Mort d'un bureau - épisode number 1

Mercredi, alors que, les yeux bouffis et la démarche vacillante, j'émergeais d'une sieste après avoir passé ma nuit à boulanger, mon Léon, en pleine RTT et resplendissant donc de fraîcheur, a décrété que c'était le moment ou jamais d'aller acheter de la peinture à l'autre bout de Nantes. Une heure et demie de trajet pour péter le budget chez Delrue, autant vous dire que l'exercice m'a fracassé l'humeur.

Et comme un bonheur n'arrive jamais seul, il a ensuite soigneusement planché sur un planning drastique à respecter impérativement. Trop engourdie par mes pérégrinations, ses maniaqueries me sont totalement passées au-dessus sans que je mesure vraiment les risques que j'encourrais à afficher une telle mauvaise volonté. Un coup à finir enterrée dans le jardin. Allez savoir, avec la mode qui vient d'être récemment lancée à Nantes.

Comme suite logique à ces proclamations, l'ouverture du chantier a eu lieu ce matin à 9 heures, alors que, tuée par mes-5-gouttes-du-soir, je nageais, bienheureuse, en plein rêve matinal.

Le bureau vit ses dernières heures, c'est officiel.

Tant mieux, je ne pouvais plus le blairer.
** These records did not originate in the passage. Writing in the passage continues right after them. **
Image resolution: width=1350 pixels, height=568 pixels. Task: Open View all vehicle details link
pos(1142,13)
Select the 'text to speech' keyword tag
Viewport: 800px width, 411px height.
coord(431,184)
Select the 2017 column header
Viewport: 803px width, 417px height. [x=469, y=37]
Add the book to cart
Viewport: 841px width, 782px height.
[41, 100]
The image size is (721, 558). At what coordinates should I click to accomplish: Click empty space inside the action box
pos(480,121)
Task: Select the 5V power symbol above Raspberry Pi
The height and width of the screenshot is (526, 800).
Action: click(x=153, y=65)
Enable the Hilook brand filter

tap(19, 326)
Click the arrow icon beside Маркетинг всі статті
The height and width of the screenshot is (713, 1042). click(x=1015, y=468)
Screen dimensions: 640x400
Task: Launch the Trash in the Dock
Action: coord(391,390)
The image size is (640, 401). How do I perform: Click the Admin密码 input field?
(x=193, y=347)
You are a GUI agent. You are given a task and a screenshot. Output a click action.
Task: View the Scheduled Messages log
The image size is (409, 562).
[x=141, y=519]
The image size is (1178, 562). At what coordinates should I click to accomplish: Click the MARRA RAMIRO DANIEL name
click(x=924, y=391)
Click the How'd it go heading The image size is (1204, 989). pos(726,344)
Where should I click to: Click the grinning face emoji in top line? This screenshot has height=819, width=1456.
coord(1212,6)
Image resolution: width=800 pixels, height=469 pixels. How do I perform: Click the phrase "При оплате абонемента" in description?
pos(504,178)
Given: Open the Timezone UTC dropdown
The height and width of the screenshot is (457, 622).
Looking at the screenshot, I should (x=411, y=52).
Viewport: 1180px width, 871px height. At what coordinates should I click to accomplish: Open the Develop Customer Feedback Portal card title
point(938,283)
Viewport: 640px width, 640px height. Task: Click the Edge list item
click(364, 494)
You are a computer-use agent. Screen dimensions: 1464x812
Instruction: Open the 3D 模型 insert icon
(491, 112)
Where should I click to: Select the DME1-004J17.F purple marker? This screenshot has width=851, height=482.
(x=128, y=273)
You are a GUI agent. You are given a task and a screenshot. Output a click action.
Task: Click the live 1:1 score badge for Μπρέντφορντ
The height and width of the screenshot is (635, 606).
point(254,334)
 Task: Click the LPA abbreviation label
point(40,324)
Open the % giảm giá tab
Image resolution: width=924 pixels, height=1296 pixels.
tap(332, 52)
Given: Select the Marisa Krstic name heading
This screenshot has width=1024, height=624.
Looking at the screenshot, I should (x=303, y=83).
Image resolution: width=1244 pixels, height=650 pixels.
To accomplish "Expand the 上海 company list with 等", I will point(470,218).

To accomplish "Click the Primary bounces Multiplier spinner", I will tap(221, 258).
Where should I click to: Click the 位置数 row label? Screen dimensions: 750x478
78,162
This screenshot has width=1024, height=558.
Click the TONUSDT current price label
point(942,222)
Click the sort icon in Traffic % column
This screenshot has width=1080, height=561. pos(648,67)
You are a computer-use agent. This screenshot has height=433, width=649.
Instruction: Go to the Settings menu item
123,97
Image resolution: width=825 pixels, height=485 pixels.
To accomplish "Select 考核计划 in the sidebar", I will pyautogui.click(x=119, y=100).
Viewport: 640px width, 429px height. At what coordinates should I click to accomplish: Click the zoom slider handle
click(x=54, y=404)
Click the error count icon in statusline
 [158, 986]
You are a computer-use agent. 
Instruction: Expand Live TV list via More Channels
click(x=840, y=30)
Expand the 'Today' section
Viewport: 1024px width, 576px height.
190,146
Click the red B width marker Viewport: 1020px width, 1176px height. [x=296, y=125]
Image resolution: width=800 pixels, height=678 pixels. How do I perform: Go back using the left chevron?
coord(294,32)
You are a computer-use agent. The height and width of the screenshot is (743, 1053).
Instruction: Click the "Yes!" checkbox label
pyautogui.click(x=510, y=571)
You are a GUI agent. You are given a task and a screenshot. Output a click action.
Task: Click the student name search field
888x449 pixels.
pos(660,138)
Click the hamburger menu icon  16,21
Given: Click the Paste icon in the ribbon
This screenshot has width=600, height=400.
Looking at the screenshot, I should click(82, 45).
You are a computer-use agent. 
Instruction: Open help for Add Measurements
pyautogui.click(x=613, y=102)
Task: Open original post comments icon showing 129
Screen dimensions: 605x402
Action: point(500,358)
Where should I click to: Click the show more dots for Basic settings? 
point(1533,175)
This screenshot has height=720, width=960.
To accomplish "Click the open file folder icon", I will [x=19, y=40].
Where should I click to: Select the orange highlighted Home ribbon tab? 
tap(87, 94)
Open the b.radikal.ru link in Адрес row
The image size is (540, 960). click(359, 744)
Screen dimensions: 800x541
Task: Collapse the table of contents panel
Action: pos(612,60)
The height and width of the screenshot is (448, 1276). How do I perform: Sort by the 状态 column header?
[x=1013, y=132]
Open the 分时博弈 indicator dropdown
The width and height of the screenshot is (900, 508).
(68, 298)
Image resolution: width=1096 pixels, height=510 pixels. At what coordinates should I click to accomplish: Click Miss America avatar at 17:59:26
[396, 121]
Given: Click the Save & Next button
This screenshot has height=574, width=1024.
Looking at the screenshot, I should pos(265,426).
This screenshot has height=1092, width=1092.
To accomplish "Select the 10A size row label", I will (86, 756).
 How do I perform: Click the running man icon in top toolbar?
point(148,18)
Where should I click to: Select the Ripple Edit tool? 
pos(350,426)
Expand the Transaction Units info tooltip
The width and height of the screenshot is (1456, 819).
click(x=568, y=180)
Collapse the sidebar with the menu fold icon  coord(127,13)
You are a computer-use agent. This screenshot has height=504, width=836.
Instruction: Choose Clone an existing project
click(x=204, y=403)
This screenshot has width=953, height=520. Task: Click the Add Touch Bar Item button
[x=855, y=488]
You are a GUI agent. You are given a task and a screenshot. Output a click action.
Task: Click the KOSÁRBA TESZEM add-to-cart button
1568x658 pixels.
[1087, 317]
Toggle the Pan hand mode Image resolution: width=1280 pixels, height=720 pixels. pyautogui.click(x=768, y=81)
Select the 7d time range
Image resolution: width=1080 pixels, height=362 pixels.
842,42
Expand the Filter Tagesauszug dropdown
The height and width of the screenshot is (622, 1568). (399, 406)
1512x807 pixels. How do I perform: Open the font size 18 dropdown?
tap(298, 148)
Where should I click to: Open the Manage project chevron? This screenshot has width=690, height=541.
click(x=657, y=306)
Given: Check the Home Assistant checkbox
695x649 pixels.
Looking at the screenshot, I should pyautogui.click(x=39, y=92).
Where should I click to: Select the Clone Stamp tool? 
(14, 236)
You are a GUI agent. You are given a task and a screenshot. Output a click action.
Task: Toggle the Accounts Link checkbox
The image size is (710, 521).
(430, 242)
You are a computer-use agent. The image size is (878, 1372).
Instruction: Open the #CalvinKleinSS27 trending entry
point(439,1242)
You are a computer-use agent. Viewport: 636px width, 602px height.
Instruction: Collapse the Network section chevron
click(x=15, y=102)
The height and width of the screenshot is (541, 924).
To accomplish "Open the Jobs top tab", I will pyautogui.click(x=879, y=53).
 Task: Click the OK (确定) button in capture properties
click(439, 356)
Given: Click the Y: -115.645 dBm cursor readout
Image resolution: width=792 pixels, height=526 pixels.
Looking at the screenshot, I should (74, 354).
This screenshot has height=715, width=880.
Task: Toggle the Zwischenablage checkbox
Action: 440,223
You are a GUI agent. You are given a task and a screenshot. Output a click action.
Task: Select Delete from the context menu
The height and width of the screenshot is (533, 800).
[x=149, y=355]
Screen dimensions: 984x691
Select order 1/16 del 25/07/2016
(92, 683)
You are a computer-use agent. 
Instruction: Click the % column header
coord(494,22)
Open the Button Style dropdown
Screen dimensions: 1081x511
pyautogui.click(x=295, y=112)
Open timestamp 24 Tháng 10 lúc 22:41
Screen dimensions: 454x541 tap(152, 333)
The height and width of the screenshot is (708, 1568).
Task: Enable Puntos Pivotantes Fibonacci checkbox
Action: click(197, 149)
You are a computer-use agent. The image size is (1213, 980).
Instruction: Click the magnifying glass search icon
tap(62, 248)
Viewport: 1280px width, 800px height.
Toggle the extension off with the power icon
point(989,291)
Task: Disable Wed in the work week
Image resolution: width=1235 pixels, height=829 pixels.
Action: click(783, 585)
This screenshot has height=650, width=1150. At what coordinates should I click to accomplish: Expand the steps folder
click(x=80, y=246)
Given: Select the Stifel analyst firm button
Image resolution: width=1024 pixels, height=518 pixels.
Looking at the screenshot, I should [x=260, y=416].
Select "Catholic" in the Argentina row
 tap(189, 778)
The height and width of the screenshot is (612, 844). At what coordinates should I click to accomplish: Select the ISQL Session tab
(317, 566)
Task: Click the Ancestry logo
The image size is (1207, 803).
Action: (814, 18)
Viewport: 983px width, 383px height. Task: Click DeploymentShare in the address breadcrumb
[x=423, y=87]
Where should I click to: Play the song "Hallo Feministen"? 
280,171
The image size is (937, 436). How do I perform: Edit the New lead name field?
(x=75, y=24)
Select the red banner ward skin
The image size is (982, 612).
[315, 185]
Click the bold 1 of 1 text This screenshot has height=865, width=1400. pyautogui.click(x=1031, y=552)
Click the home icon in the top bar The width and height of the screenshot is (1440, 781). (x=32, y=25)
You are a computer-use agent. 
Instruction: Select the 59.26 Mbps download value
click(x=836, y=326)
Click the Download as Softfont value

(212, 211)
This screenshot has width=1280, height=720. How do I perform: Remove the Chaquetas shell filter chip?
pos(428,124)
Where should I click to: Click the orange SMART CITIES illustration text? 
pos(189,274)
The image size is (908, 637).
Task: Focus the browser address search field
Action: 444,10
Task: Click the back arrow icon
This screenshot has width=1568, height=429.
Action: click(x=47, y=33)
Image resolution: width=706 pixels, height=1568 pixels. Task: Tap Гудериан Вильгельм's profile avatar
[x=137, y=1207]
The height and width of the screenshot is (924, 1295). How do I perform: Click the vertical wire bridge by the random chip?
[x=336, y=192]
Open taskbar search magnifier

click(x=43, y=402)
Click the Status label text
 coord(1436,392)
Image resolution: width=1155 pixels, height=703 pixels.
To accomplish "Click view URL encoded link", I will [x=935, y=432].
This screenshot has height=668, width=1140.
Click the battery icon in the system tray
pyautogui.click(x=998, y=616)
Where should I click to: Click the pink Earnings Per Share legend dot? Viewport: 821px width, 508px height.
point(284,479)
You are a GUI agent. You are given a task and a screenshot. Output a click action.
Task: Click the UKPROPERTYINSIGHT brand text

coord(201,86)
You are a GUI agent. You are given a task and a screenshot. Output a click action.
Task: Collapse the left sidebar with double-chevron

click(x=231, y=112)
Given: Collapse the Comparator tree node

Jaune vif depuis l'achat de la bicoque et sans aucun placard, il y régnait un souk que j'avais renoncé à regarder en face et que jamais, ô grand jamais, je n'oserais étaler aux yeux du monde. L'image qui vous sera servie pour illustrer le before sera donc honteusement trafiquée et ne reflètera en aucun cas la terrible réalité.

Côté main-d'oeuvre, Miss Cocotine ayant désormais l'âge de raison, ses parents peuvent l'exploiter sans vergogne, ce qui lui permet de jouer à l'apprentie peintre sans même se faire remonter les bretelles pour tâches rebelles.

Par contre, je préviens les accro du genre, mon Léon n'ayant plus une seule vieille charentaise à se mettre sous la dent, il fait maintenant dans la Birk' marine de jardin. Nettement moins affriolant, don't you think so ?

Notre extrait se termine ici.